-- Exercise aim --
In the news report below on Ontario hospitals buying bulk IV medications, why did hospitals say they compounded these drugs in bulk? Answer in one to three sentences.

-- Given text --

============

A total of 10 hospitals in Ontario say they bought bulk IV medications from Marchese Hospital Solutions, a company linked to an underdosing of chemotherapy patients, a survey suggests.
After about 1,200 people in New Brunswick and Ontario received lower-than-intended doses of the chemotherapy drugs cyclophosphamide and gemcitabine, which were pre-mixed by Marchese Health Solutions, Ontario's Health Ministry asked the Ontario Hospital Association to survey its members about their reliance on external providers of pre-compounded IV medications, including chemo.
The role of the Hamilton, Ont.-based owner of Marchese Hospital Solutions, is also under investigation. The company has said the problem occurred in how the intravenous bags of chemotherapy were administered at five hospitals, not in how they were prepared at the company's Mississauga facility.
The 88 hospitals that responded to the Ontario Hospital Association's survey represented 94 per cent of the province's acute care beds.
Of those 88 hospitals, 40 responded that they've purchased pre-compounded IV medications in a "ready-to-administer" form from external providers.
"The drugs we are concerned about right now [are] where the drugs are premixed in a large bulk format and then they're handled further in the hospital pharmacy to be prepared for individual patients," Pat Campbell, president and CEO of the Ontario Hospital Association, said in an interview Tuesday.
"There are 10 hospitals that are securing drugs in that way," aside from the hospitals in Peterborough, Oshawa, London and Windsor that faced the overdilution issue.
In the survey, the most common classes of pre-compounded IV medications purchased from an external provider were:
- Chemotherapy, 7 per cent or six hospital respondents.
- Narcotics, 2 per cent or two hospitals.
- Epidurals, 2 per cent or two hospitals.
"Hospitals are very focused on this and they are looking at their quality assurance that's in place now," Ontario Health Minister Deb Matthews told reporters.
Hospitals said the main reason they compounded in bulk was for occupational health and safety, given how toxic the drugs are, Campbell said.
The four Ontario hospitals where patients received overdiluted chemotherapy have all said they no longer purchase bulk IV medications.
Health Canada and the provinces and territories are working to improve oversight, including inspections, of companies that aren't federally licensed as manufacturers or provincially accredited as pharmacies.
The work of investigators and the acceleration of regulations are happening now, Matthews said. "Hospitals are very engaged in the safety of their drug supply."

============

-- Dataset entries --
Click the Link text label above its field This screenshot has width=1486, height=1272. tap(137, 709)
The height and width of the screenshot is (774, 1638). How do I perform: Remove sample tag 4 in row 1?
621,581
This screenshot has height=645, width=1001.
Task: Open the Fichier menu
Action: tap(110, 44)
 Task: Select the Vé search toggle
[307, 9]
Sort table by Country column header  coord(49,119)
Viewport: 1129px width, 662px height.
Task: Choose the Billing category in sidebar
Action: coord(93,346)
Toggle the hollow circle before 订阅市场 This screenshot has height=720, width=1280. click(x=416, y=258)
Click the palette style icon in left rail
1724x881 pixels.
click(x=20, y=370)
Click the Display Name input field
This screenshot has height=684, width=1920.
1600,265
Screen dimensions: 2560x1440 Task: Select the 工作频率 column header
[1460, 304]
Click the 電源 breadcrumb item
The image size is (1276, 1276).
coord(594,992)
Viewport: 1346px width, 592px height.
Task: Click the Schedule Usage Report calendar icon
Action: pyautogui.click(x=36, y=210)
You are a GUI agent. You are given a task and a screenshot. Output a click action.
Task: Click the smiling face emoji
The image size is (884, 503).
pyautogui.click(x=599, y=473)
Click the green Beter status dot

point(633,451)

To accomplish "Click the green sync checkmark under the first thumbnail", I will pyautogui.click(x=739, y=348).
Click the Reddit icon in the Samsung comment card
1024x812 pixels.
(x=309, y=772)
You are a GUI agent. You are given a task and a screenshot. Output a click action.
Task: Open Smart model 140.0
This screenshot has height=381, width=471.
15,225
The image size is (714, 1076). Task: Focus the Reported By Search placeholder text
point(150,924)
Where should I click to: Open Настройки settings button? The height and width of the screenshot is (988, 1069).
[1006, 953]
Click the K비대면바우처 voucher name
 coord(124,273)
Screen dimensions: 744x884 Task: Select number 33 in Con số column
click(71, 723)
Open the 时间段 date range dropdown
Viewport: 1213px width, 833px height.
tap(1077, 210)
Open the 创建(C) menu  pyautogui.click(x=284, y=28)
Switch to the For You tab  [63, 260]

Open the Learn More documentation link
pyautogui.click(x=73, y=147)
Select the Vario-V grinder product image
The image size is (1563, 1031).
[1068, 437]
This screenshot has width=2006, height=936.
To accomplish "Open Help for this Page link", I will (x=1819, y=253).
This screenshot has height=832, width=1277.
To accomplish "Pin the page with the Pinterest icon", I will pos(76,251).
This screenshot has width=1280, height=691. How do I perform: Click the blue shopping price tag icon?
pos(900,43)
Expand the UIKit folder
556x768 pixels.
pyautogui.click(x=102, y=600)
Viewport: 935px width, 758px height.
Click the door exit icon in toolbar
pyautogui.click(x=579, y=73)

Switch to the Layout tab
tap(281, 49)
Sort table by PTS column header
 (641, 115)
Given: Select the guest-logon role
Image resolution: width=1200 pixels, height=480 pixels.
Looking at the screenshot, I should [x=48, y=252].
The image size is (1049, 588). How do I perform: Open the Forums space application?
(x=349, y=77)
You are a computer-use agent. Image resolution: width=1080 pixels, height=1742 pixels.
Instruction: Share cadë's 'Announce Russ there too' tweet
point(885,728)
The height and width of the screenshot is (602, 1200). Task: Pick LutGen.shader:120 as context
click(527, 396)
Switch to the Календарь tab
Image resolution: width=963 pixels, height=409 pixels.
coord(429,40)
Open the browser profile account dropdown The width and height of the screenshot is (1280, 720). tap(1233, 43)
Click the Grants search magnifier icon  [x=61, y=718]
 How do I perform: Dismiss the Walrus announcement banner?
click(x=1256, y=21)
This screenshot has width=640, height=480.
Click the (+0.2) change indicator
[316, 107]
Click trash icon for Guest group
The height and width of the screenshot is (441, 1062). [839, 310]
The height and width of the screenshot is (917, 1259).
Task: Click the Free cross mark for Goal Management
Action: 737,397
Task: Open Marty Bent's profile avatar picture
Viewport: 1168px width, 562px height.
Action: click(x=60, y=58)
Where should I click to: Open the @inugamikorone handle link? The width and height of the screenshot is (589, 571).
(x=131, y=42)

============

-- Exercise output --
According to Pat Campbell, hospitals said their main reason for compounding in bulk was occupational health and safety, given how toxic the drugs are.